-------- DATA RECORDS --------

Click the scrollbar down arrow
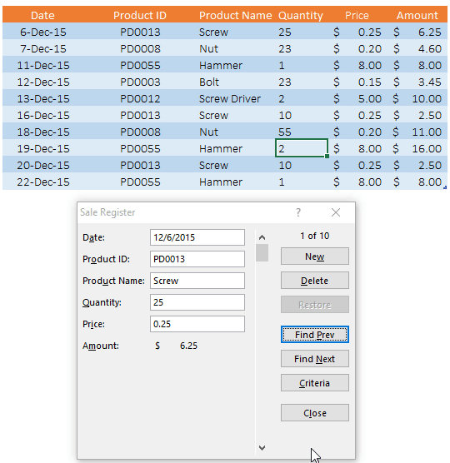pyautogui.click(x=262, y=448)
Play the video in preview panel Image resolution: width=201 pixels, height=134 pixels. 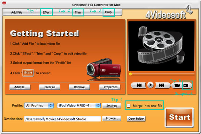151,85
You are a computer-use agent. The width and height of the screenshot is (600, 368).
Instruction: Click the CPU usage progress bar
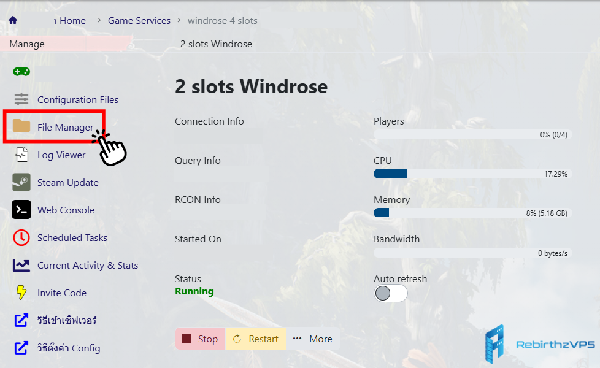point(472,174)
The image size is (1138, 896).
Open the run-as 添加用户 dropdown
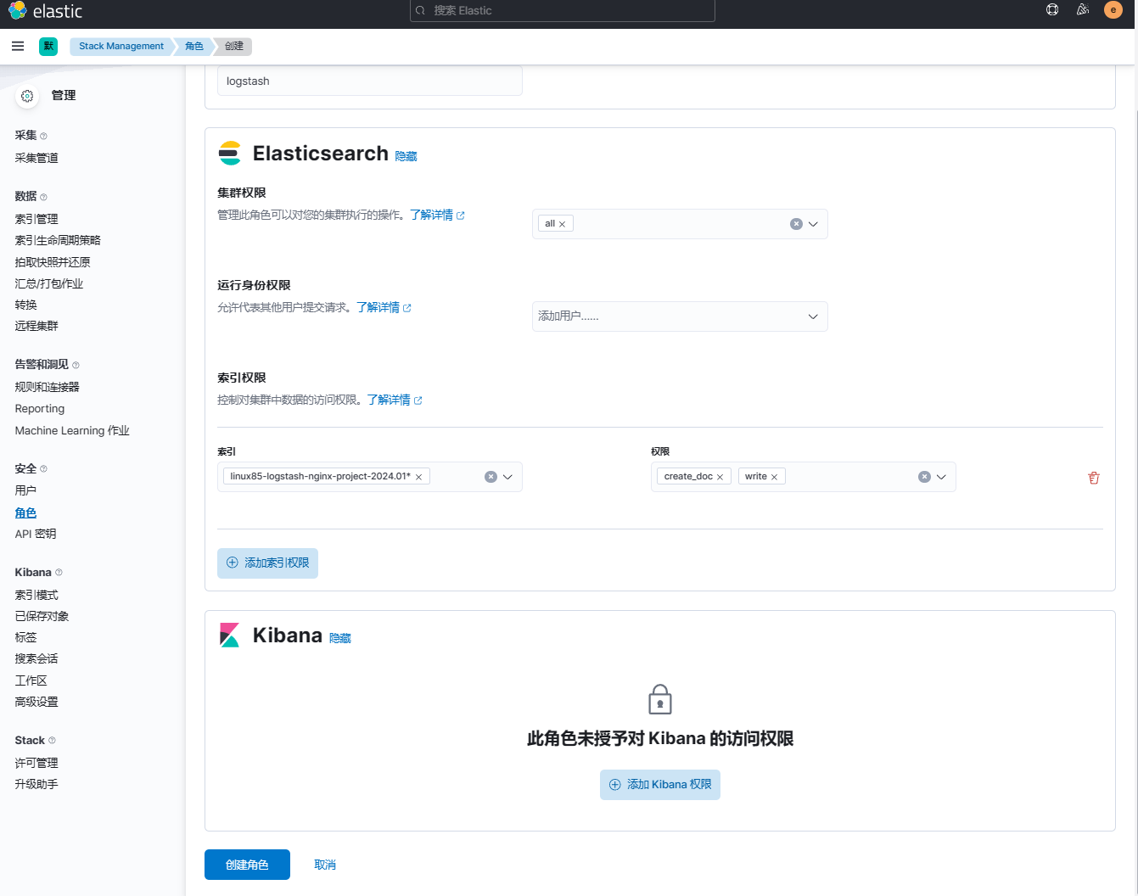coord(813,316)
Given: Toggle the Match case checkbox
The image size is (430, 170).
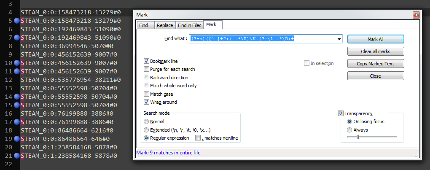Looking at the screenshot, I should [x=147, y=94].
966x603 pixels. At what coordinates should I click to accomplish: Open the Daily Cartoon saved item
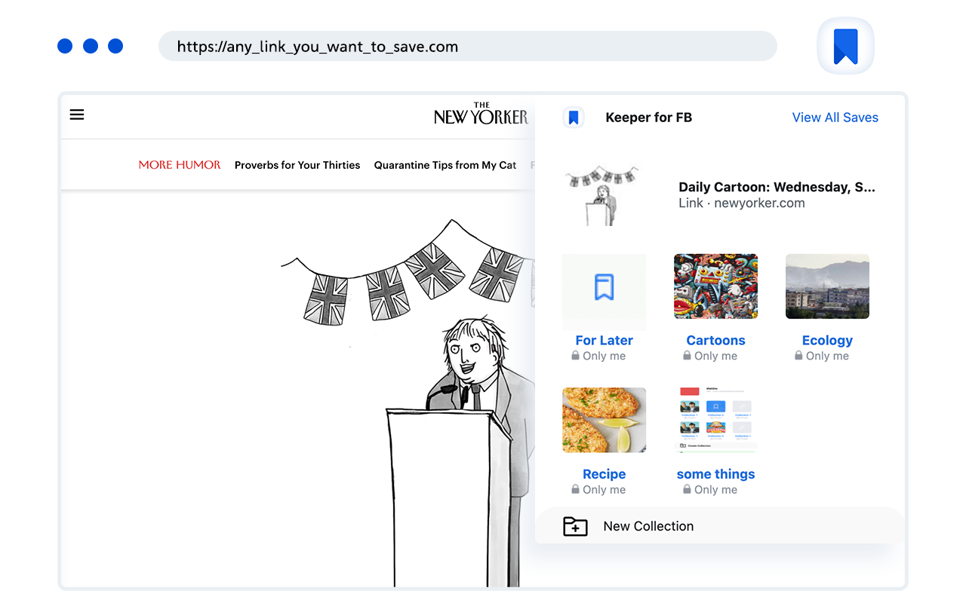pos(777,187)
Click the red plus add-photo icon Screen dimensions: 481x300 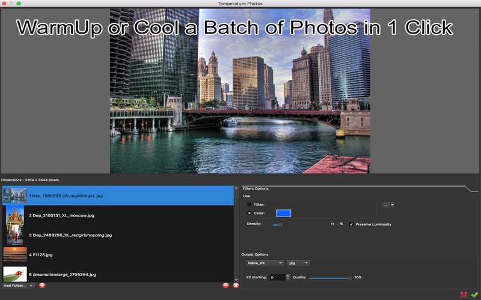(42, 286)
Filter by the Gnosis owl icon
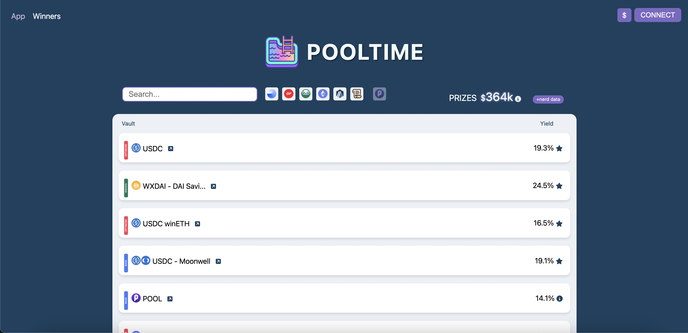Viewport: 688px width, 333px height. 306,94
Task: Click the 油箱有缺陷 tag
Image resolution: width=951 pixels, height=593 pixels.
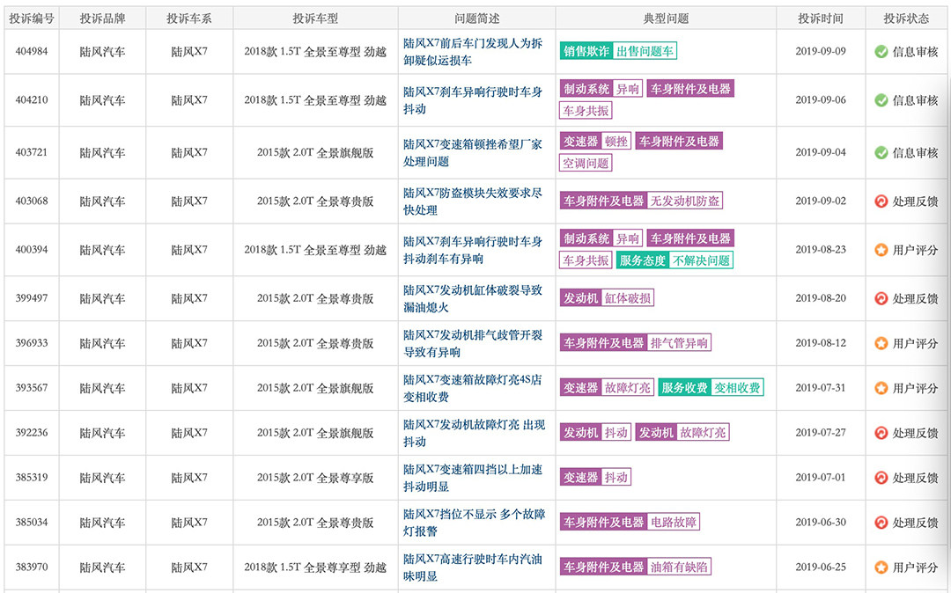Action: coord(679,567)
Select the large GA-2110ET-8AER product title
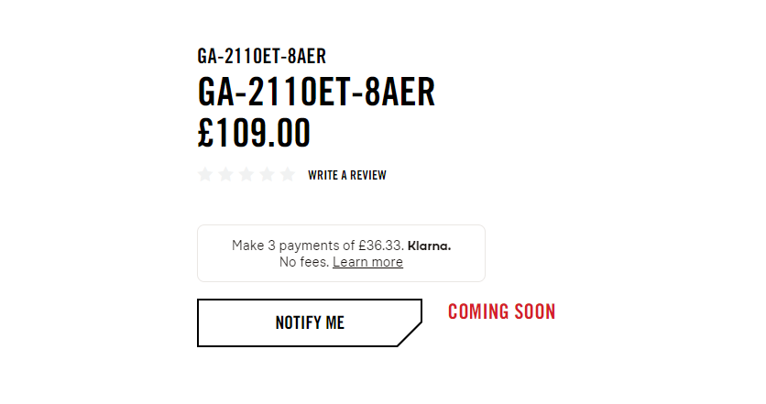 pyautogui.click(x=316, y=92)
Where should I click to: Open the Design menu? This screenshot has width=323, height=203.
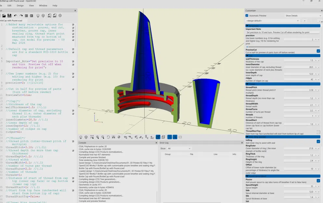click(20, 6)
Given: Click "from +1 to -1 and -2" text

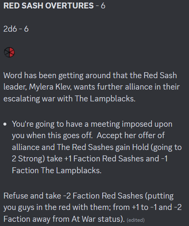Looking at the screenshot, I should [147, 207].
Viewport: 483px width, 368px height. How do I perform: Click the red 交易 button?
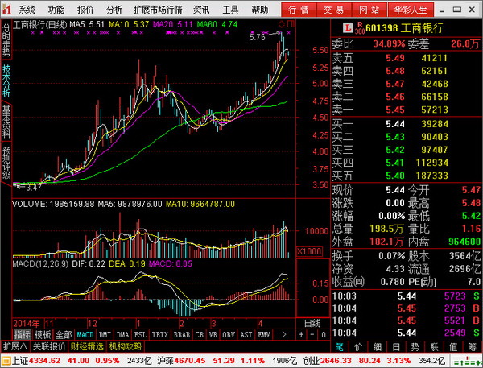pyautogui.click(x=333, y=10)
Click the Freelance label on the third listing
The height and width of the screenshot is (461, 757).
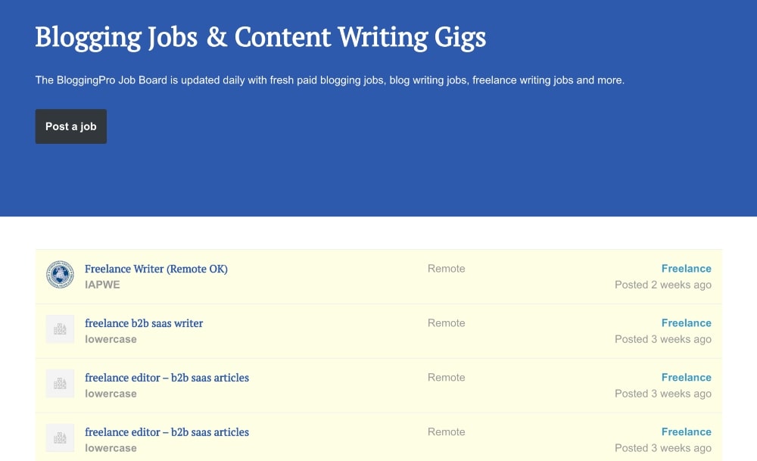click(686, 377)
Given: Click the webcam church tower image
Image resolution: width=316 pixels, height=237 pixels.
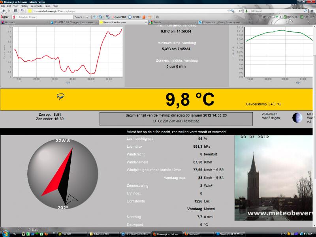Looking at the screenshot, I should tap(273, 178).
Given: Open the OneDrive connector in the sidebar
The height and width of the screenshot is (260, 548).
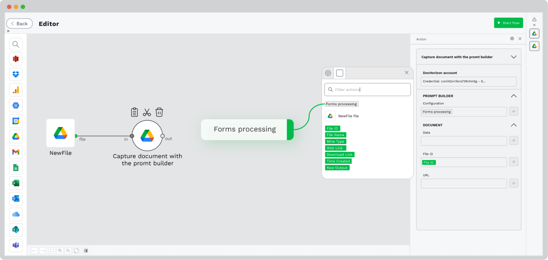Looking at the screenshot, I should [16, 214].
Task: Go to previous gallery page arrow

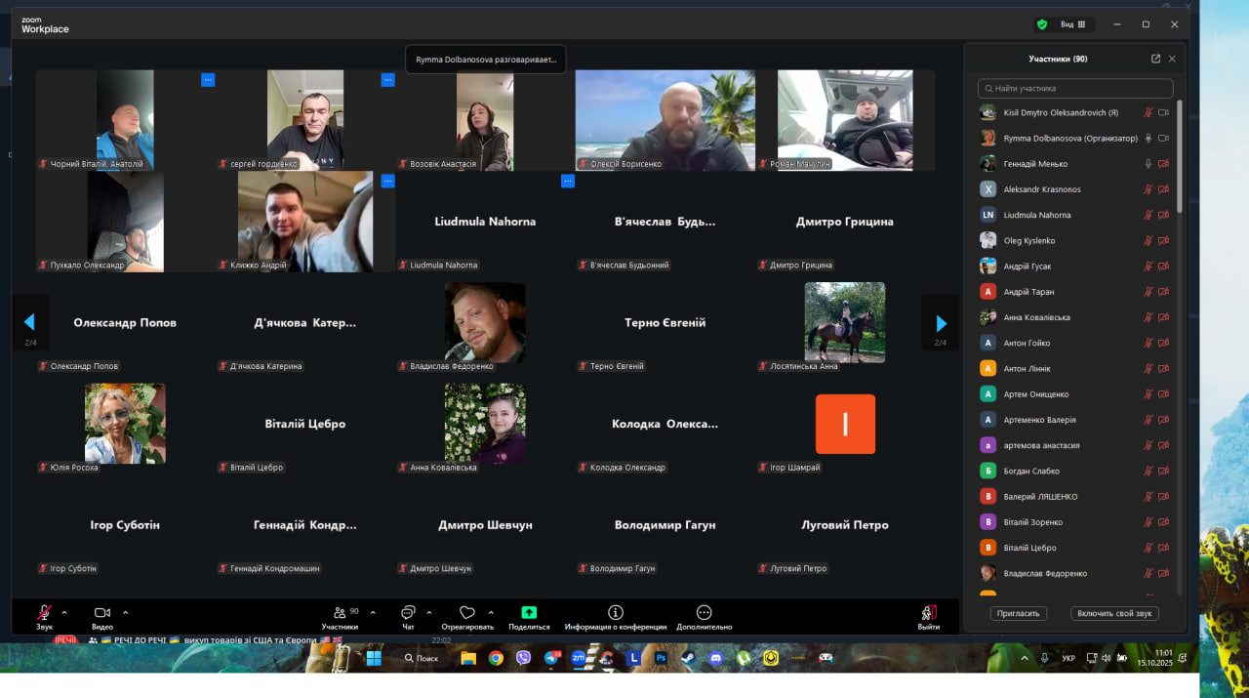Action: coord(29,322)
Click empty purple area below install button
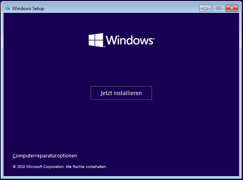Screen dimensions: 243x180 121,125
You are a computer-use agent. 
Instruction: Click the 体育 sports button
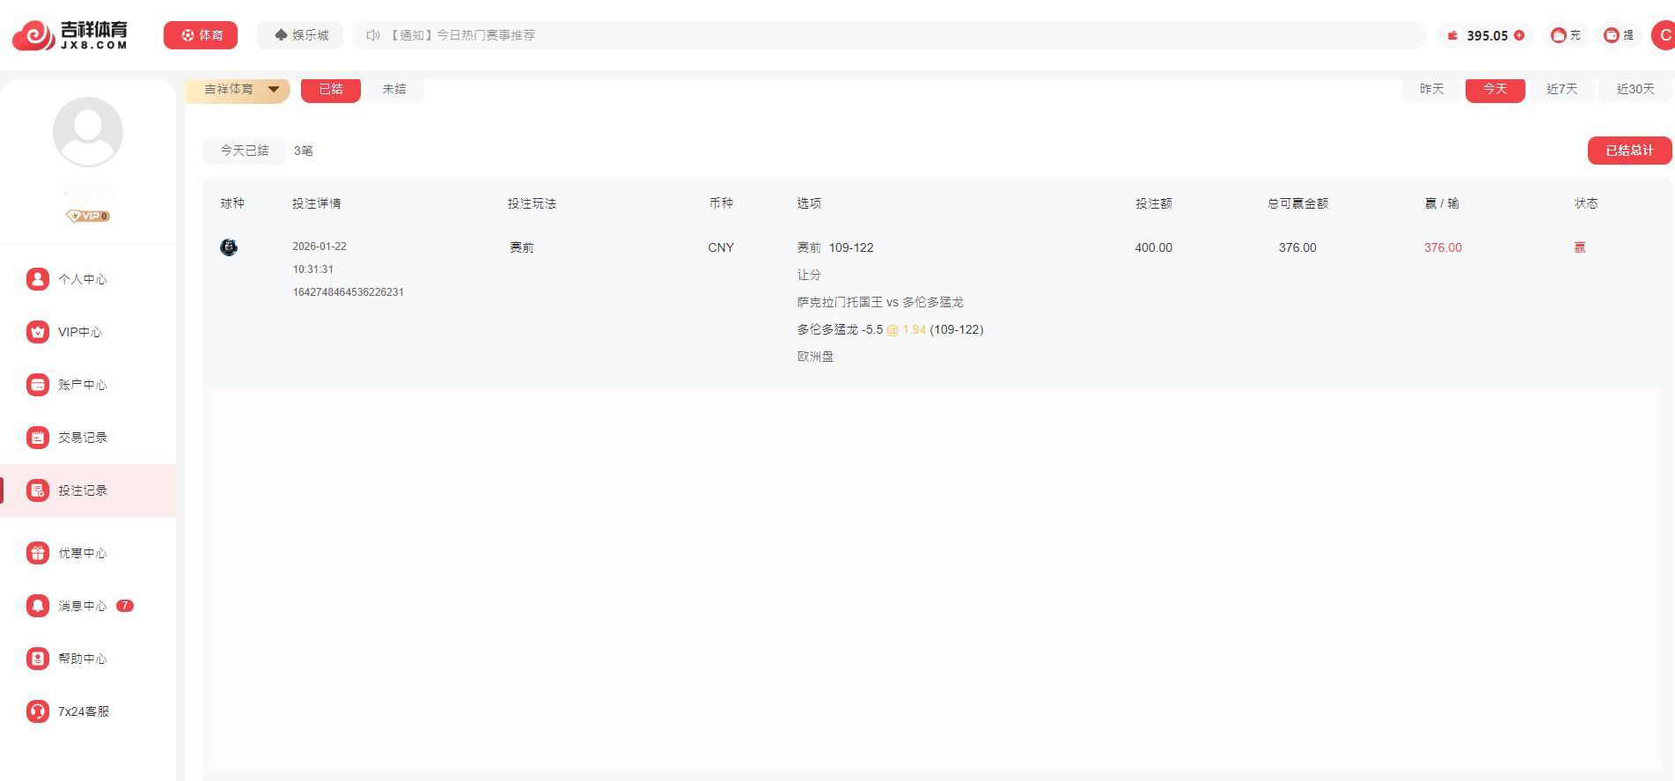point(201,35)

--------

== REQUIRED ACTION ==
Leaving all pictures aside, print exactly the lines from the one that contains "Image resolution: width=951" through the last line of the data above, inclusive.

== ANSWER TO THE EXERCISE ==
Image resolution: width=951 pixels, height=593 pixels.
Action: coord(679,567)
Select the large GA-2110ET-8AER product title
 pyautogui.click(x=316, y=92)
Where should I click to: Open the Design menu? This screenshot has width=323, height=203.
click(20, 6)
Given: Click "from +1 to -1 and -2" text

Looking at the screenshot, I should [147, 207].
Viewport: 483px width, 368px height. How do I perform: Click the red 交易 button?
pyautogui.click(x=333, y=10)
Click the Freelance label on the third listing
The height and width of the screenshot is (461, 757).
click(686, 377)
Given: Click the webcam church tower image
Image resolution: width=316 pixels, height=237 pixels.
Looking at the screenshot, I should tap(273, 178).
Given: Open the OneDrive connector in the sidebar
The height and width of the screenshot is (260, 548).
Looking at the screenshot, I should [16, 214].
Task: Go to previous gallery page arrow

Action: coord(29,322)
Click empty purple area below install button
Screen dimensions: 243x180 121,125
You are a computer-use agent. 
Instruction: Click the 体育 sports button
point(201,35)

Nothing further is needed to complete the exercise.